*** Opening Entries provided ***

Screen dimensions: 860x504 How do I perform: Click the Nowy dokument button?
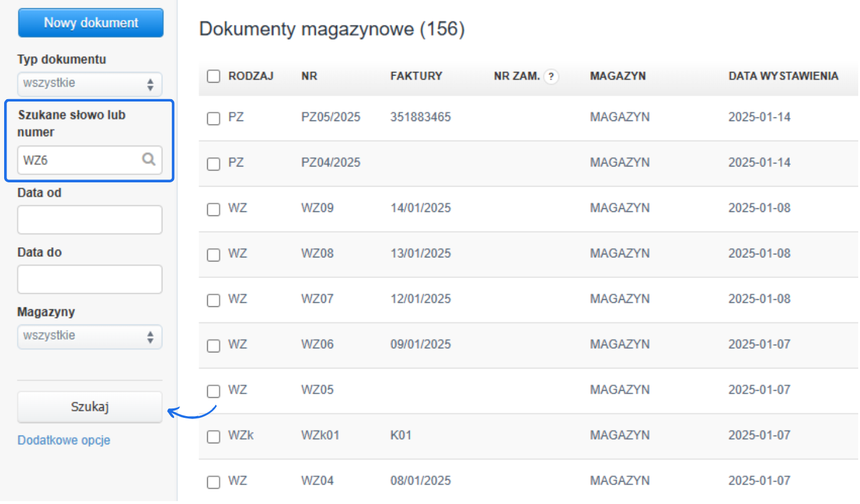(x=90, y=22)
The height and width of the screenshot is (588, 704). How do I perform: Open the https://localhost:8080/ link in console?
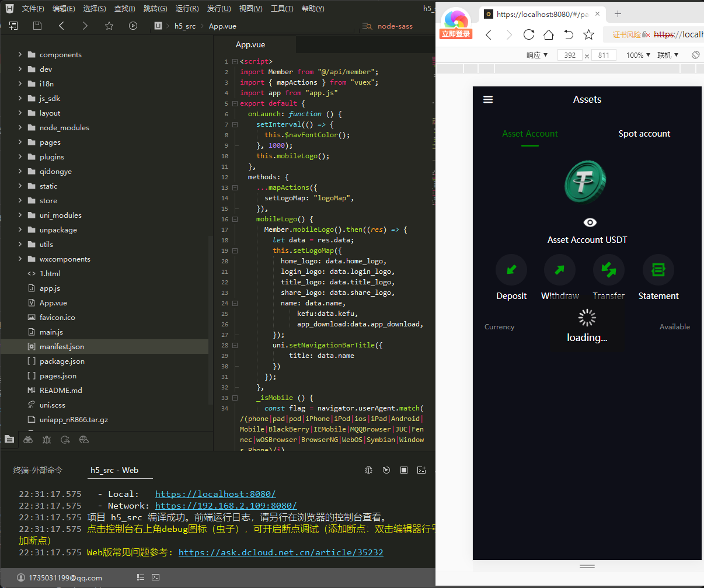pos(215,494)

*** Closing Entries provided ***
*** Opening Entries provided ***

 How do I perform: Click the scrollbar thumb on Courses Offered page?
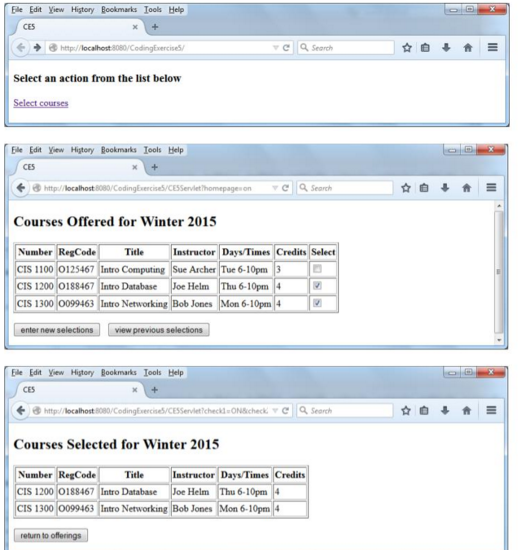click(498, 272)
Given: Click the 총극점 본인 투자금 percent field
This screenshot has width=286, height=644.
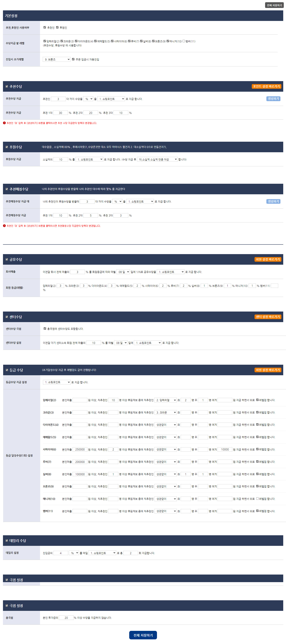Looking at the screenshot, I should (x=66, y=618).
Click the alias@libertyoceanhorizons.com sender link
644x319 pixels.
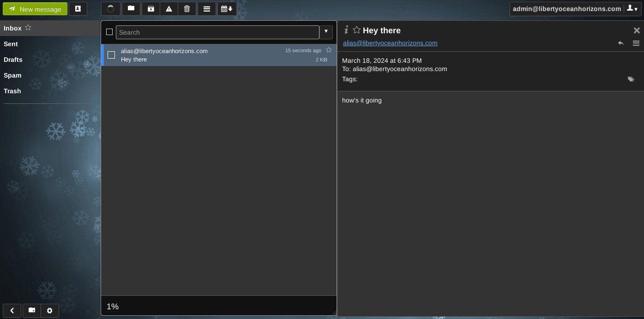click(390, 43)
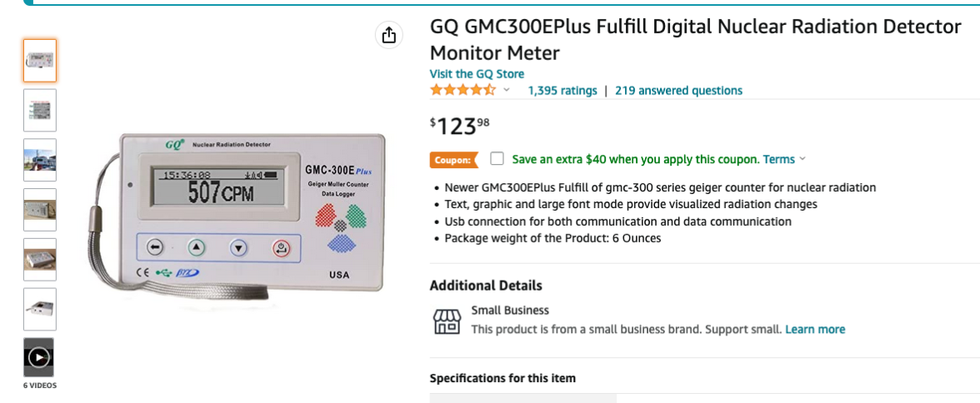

*** Closing Entries provided ***
*** Opening Entries provided ***

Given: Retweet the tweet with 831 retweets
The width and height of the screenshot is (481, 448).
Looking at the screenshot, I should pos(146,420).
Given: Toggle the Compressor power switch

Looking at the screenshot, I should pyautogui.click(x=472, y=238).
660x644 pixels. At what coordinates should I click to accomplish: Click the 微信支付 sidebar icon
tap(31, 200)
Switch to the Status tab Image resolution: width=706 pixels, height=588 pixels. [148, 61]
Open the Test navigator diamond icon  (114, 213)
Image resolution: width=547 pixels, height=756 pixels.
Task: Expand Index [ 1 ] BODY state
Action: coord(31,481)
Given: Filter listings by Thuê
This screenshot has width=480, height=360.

*** Closing Entries provided ***

◆ What to work on ◆
The response should be the listing above, limited to the lines between the one holding "Given: Retweet the tweet with 831 retweets" and the one holding "This screenshot has width=480, height=360.", inclusive, reproduced exactly.

◆ Expected answer ◆
Given: Retweet the tweet with 831 retweets
The width and height of the screenshot is (481, 448).
Looking at the screenshot, I should pos(146,420).
Given: Toggle the Compressor power switch

Looking at the screenshot, I should pyautogui.click(x=472, y=238).
660x644 pixels. At what coordinates should I click to accomplish: Click the 微信支付 sidebar icon
tap(31, 200)
Switch to the Status tab Image resolution: width=706 pixels, height=588 pixels. [148, 61]
Open the Test navigator diamond icon  (114, 213)
Image resolution: width=547 pixels, height=756 pixels.
Task: Expand Index [ 1 ] BODY state
Action: coord(31,481)
Given: Filter listings by Thuê
This screenshot has width=480, height=360.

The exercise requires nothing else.